I have the following example dataframe:
df = pd.DataFrame({'planet':['Earth','Earth','Mars',np.nan,'Venus','Mars',np.nan,'Venus','Earth',np.nan],
'group':['alpha','alpha','beta','gamma','delta','beta','delta','delta','gamma','beta']})
Every row is an individual's planet and group. It is given that the planet of a particular group is same for all individuals. So if alpha group is from Earth, all individuals in alpha group are from Earth. I want to use this information to fill the missing values in planet column.
What I did was create a dataframe with rows that are missing planet values:
df2 = df[pd.isna(df['planet'])]
and used the groups in df2 to slice the original dataframe, adding the condition that planet values are not null:
df3 = df[(~pd.isna(df['planet'])) & (df['group'].isin(df2['group']))]
df3 = df3.drop_duplicates()
Now how do I fill in the missing values in the original dataframe (df)? Is there a better method?
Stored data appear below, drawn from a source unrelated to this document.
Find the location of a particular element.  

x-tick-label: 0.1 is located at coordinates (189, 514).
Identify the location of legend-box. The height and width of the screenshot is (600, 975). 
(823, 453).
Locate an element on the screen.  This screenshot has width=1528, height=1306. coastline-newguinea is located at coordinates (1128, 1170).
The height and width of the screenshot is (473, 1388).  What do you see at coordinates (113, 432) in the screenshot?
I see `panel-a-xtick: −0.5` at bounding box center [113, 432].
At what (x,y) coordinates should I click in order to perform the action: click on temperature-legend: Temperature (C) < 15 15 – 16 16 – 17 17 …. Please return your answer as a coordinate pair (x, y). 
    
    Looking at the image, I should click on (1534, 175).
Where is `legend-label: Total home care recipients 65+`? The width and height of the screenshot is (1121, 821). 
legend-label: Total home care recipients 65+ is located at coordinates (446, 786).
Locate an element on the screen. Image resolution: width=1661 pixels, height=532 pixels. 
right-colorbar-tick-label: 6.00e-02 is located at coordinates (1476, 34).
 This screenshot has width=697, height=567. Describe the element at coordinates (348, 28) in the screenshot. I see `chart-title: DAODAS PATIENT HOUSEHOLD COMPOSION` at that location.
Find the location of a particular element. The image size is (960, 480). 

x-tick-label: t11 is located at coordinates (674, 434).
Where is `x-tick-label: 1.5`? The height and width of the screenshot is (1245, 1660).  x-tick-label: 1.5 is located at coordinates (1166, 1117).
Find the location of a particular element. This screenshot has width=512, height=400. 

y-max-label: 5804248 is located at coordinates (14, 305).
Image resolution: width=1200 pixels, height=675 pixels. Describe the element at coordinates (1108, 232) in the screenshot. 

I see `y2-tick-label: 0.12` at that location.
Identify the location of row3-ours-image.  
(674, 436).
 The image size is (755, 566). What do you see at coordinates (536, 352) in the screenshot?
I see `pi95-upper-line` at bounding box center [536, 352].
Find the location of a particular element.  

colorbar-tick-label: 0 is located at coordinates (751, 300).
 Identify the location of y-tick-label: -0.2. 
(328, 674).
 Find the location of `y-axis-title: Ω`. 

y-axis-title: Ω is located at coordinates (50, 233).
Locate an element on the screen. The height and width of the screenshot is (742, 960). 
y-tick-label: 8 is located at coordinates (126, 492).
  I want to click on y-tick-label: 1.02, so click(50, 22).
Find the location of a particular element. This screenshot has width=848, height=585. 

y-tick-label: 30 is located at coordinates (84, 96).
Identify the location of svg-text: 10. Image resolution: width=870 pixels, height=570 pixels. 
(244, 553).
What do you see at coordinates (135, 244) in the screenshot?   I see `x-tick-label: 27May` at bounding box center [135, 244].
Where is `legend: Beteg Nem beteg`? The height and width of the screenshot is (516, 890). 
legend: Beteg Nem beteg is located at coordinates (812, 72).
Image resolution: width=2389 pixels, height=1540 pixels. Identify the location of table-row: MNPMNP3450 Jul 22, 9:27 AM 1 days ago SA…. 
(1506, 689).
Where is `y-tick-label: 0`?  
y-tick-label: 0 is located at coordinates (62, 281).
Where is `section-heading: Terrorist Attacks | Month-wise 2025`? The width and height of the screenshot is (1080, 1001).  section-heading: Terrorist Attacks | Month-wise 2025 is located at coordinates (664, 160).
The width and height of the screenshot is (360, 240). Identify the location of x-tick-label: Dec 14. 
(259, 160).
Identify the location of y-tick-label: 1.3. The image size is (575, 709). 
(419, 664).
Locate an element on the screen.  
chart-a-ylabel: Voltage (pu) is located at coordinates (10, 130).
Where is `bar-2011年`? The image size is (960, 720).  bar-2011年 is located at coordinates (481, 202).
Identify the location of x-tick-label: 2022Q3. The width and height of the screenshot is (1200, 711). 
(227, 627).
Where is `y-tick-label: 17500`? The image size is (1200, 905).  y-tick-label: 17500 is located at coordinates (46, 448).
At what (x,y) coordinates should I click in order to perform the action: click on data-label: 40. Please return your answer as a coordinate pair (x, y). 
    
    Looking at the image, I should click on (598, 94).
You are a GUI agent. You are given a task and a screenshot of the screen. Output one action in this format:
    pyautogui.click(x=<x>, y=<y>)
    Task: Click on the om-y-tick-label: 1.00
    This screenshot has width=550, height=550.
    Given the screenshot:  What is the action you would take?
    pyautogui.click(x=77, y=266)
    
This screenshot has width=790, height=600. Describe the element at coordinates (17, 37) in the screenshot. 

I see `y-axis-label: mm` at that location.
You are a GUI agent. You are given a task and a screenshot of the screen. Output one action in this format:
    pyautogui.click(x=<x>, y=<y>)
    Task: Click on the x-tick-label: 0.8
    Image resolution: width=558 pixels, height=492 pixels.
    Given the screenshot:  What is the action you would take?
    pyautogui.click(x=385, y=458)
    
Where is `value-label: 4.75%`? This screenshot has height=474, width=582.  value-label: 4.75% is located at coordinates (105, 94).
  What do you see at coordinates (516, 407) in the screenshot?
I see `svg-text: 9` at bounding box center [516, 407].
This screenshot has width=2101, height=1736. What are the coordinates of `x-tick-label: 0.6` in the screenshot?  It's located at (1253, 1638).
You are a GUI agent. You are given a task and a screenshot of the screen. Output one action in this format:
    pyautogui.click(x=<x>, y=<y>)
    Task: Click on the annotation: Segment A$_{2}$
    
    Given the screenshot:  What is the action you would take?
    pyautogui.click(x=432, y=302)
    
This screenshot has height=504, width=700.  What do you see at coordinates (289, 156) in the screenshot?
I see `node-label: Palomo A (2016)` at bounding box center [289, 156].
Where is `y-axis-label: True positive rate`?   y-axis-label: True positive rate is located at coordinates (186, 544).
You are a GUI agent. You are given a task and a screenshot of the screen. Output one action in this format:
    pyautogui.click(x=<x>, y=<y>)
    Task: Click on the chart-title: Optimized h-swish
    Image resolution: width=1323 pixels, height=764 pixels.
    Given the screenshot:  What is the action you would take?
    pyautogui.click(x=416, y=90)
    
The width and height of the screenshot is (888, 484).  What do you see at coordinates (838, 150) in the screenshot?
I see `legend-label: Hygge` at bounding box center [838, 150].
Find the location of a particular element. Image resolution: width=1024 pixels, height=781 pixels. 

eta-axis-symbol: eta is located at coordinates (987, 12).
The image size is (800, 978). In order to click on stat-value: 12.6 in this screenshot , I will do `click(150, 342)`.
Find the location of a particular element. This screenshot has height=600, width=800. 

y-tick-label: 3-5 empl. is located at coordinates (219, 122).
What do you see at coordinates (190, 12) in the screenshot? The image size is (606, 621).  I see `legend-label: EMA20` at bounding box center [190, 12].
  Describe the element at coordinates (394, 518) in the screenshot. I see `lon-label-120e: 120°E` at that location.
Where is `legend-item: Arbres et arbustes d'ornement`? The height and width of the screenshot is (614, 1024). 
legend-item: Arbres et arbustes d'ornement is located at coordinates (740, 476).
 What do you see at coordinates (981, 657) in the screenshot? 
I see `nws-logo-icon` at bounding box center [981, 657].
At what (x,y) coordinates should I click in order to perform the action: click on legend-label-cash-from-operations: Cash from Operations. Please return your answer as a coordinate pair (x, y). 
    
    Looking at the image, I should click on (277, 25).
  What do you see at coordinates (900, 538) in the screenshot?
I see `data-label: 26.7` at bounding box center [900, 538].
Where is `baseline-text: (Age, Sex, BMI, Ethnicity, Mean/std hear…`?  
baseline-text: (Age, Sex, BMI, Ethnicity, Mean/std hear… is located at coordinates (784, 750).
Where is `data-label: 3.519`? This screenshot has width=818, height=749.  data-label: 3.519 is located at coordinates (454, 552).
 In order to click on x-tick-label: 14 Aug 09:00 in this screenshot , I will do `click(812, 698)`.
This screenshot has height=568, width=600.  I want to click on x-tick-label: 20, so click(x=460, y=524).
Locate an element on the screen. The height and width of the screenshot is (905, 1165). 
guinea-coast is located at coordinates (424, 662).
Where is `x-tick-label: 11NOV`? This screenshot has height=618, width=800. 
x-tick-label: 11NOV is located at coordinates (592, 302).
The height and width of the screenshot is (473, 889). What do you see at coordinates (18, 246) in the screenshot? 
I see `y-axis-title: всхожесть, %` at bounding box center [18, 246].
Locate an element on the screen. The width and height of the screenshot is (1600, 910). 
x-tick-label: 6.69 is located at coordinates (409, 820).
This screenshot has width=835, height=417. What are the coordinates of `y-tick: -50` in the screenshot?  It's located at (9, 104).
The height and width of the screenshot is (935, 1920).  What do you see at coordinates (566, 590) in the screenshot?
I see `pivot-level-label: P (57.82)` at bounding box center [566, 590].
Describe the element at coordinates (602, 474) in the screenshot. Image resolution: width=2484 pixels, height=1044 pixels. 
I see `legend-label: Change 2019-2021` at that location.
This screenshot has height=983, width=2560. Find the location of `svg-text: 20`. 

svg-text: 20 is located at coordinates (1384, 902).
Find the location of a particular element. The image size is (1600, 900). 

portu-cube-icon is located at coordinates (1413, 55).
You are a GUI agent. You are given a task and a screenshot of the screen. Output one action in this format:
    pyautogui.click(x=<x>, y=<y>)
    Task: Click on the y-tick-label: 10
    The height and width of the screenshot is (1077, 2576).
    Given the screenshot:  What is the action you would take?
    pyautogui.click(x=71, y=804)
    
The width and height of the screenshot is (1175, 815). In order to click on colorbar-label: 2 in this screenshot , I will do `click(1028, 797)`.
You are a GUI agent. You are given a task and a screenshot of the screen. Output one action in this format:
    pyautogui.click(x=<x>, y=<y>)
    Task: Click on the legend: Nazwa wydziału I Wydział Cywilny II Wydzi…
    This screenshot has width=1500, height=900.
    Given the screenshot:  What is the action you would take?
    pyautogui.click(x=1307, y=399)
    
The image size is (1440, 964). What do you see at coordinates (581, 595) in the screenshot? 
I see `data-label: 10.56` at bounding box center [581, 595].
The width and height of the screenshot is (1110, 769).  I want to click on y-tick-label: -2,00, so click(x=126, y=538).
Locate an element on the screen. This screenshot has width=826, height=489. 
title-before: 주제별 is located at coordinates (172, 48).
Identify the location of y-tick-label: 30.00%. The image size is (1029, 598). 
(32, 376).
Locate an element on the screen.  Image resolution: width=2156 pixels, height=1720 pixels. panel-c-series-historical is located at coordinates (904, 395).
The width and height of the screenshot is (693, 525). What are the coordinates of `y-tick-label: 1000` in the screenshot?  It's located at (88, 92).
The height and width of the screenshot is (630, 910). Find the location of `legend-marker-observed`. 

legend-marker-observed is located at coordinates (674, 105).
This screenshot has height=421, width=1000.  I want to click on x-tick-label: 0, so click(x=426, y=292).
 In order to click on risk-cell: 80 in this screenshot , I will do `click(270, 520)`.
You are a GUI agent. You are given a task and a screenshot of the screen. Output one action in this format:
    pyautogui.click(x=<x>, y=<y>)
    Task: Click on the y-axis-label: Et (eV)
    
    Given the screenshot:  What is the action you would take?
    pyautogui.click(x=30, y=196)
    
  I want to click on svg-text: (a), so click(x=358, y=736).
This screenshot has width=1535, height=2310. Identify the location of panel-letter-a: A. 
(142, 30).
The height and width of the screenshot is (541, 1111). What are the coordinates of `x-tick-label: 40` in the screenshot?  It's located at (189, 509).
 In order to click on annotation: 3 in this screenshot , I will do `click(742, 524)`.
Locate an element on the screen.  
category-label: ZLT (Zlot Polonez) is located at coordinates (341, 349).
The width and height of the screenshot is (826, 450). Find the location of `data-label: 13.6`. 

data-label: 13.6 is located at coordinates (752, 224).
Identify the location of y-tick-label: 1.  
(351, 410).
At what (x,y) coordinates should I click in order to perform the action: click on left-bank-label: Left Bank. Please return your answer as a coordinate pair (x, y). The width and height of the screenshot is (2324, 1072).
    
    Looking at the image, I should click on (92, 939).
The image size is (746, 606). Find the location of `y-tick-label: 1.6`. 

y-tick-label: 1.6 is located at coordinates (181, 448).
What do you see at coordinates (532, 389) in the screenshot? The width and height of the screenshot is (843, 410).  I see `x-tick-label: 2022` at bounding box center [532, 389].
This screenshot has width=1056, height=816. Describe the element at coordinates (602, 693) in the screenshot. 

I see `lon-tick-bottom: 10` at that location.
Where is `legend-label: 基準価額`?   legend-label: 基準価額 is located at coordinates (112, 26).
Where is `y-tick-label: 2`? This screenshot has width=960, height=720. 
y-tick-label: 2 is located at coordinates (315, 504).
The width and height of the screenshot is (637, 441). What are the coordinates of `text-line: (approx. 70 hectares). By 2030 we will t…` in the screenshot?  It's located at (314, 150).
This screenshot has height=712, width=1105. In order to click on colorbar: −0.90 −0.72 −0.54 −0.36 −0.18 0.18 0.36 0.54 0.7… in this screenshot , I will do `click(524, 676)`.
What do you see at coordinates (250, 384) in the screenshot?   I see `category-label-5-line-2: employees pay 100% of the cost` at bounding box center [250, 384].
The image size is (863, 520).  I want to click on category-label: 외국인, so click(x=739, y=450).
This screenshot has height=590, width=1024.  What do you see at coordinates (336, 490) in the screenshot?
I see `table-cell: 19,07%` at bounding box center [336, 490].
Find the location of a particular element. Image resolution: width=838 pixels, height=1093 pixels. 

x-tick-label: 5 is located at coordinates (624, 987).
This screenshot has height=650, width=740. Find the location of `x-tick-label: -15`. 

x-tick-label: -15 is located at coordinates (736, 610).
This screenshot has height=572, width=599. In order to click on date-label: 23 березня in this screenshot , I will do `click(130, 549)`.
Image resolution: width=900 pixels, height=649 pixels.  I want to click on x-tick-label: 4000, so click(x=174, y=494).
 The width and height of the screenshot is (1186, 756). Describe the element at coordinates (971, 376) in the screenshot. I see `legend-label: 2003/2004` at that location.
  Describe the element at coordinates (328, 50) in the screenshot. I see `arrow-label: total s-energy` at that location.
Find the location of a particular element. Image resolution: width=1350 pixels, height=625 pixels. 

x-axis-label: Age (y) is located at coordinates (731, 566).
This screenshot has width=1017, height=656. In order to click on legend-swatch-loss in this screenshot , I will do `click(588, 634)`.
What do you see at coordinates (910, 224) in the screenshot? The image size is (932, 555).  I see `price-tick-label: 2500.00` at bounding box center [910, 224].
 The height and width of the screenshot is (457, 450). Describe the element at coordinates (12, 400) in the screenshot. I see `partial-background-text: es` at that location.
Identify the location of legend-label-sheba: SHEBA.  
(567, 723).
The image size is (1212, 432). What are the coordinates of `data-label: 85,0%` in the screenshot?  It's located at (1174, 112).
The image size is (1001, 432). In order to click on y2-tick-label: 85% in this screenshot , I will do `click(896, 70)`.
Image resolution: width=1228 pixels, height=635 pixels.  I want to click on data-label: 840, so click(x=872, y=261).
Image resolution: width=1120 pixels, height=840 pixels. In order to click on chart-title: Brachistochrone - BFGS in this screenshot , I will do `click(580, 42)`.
CodePudding user response:
if alpha group is from Earth, all individuals in alpha group are from Earth
This suggests that one way that you could use is to groupby.transform
the first
to fill in the missing values:
df['planet'] = df.groupby('group')['planet'].transform('first')
Output:
planet group
0 Earth alpha
1 Earth alpha
2 Mars beta
3 Earth gamma
4 Venus delta
5 Mars beta
6 Venus delta
7 Venus delta
8 Earth gamma
9 Mars beta